(Pointing records for text and elements)
┌──

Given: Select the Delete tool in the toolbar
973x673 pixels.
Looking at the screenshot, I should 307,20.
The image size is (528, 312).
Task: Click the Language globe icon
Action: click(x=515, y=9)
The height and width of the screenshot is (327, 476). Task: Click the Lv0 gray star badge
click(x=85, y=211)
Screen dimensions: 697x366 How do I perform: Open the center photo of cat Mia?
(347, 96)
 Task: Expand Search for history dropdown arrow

└──
┌──

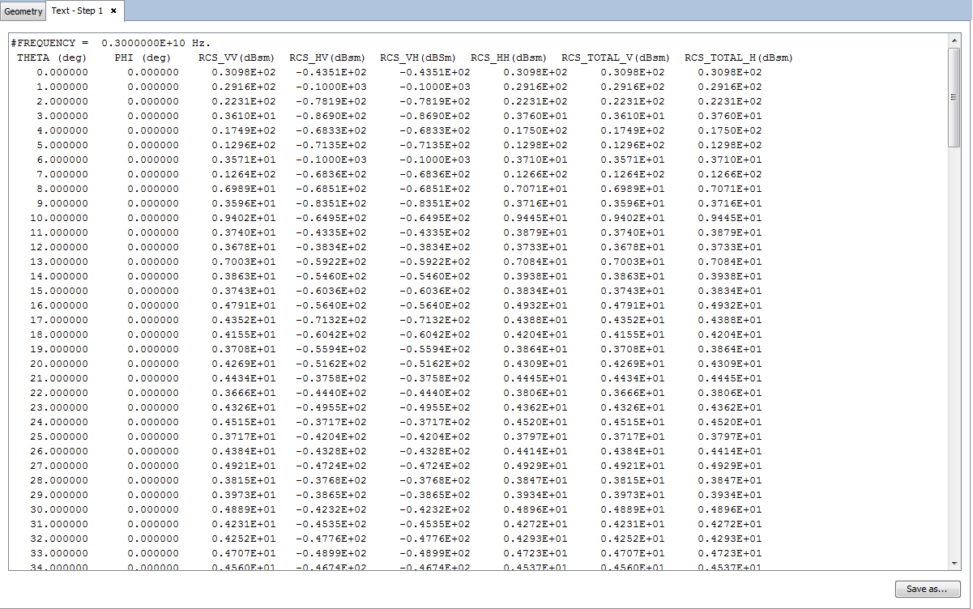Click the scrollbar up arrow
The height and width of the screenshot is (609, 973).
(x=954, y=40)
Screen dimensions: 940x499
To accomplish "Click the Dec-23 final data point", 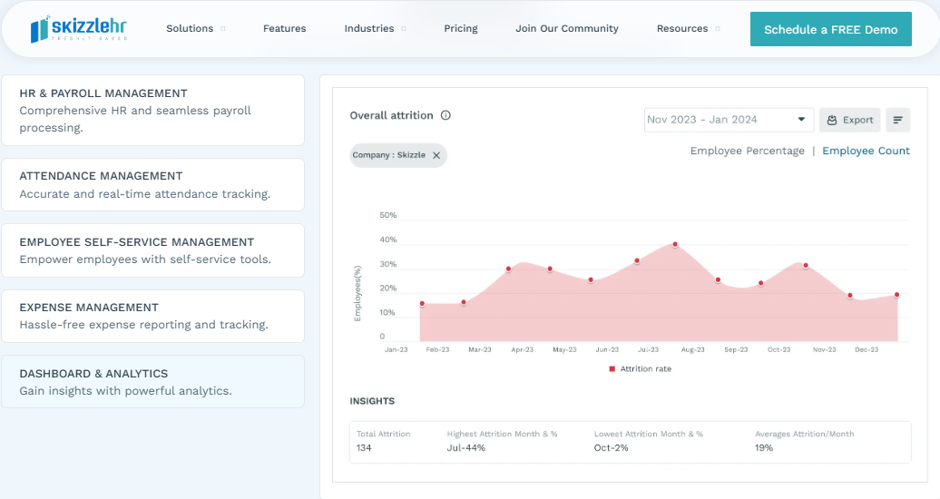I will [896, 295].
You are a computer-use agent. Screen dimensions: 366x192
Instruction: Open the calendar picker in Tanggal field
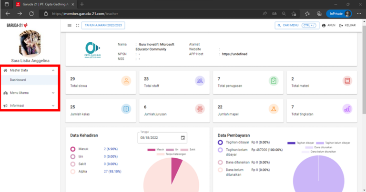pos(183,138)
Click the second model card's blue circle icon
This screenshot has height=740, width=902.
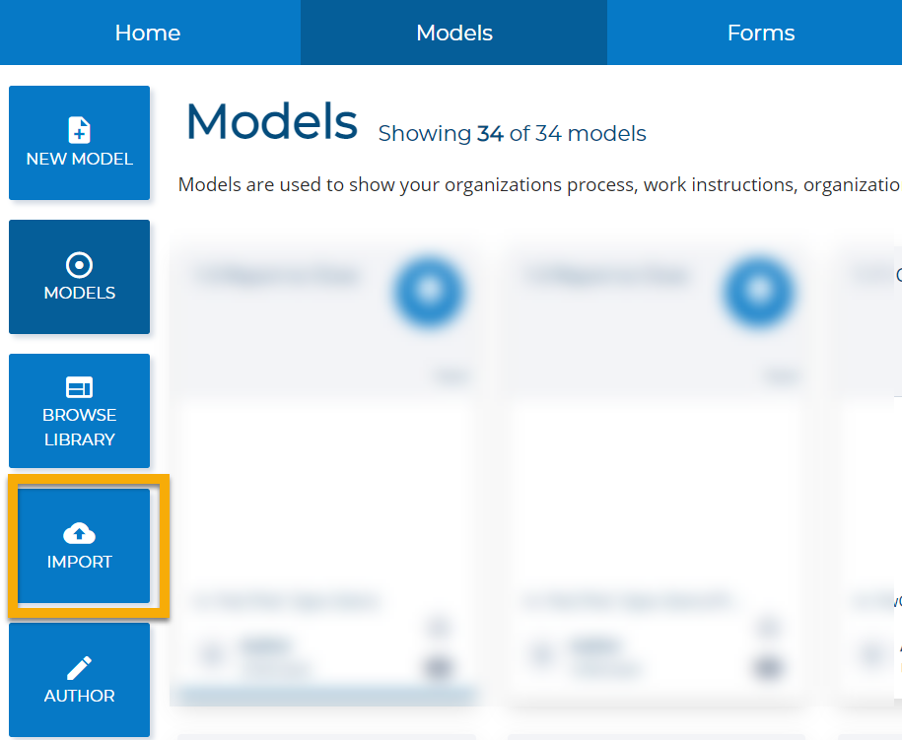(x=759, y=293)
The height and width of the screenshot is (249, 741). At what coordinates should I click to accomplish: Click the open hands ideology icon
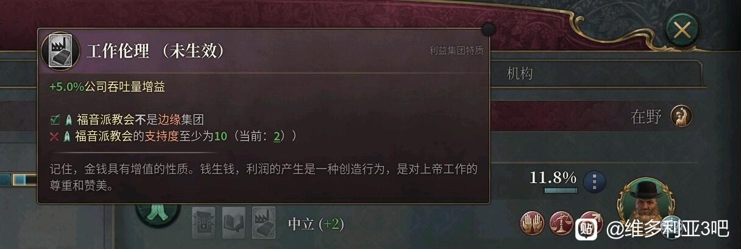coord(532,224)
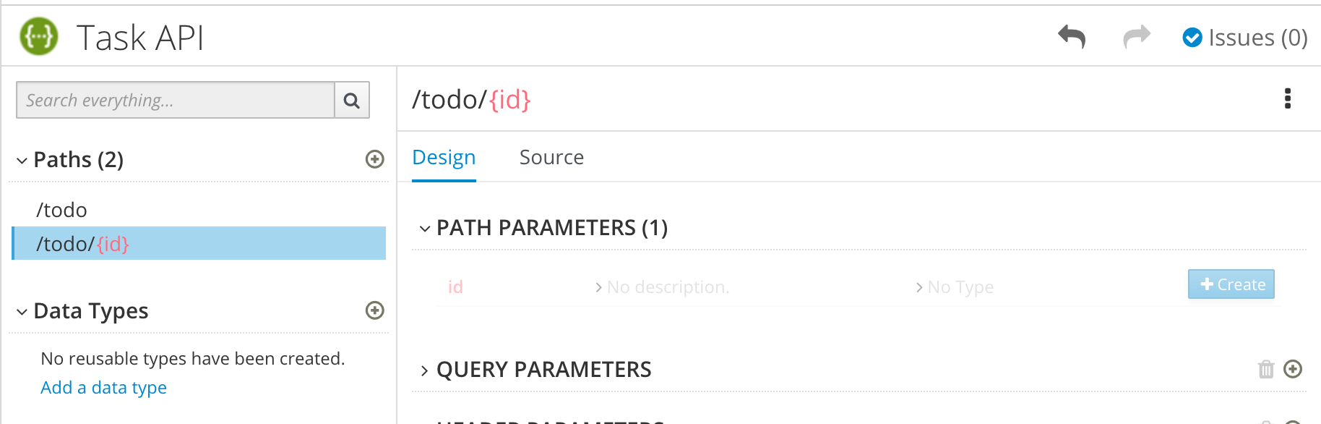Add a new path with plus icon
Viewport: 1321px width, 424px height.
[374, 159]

└──

◆ Job ◆
Copy out every line of the listing word for word, from the line containing "Given: Select the Delete tool in the toolbar" down through the line containing "Task: Expand Search".

◆ Solution ◆
Given: Select the Delete tool in the toolbar
973x673 pixels.
Looking at the screenshot, I should 307,20.
The image size is (528, 312).
Task: Click the Language globe icon
Action: click(x=515, y=9)
The height and width of the screenshot is (327, 476). Task: Click the Lv0 gray star badge
click(x=85, y=211)
Screen dimensions: 697x366 How do I perform: Open the center photo of cat Mia?
(347, 96)
 Task: Expand Search for history dropdown arrow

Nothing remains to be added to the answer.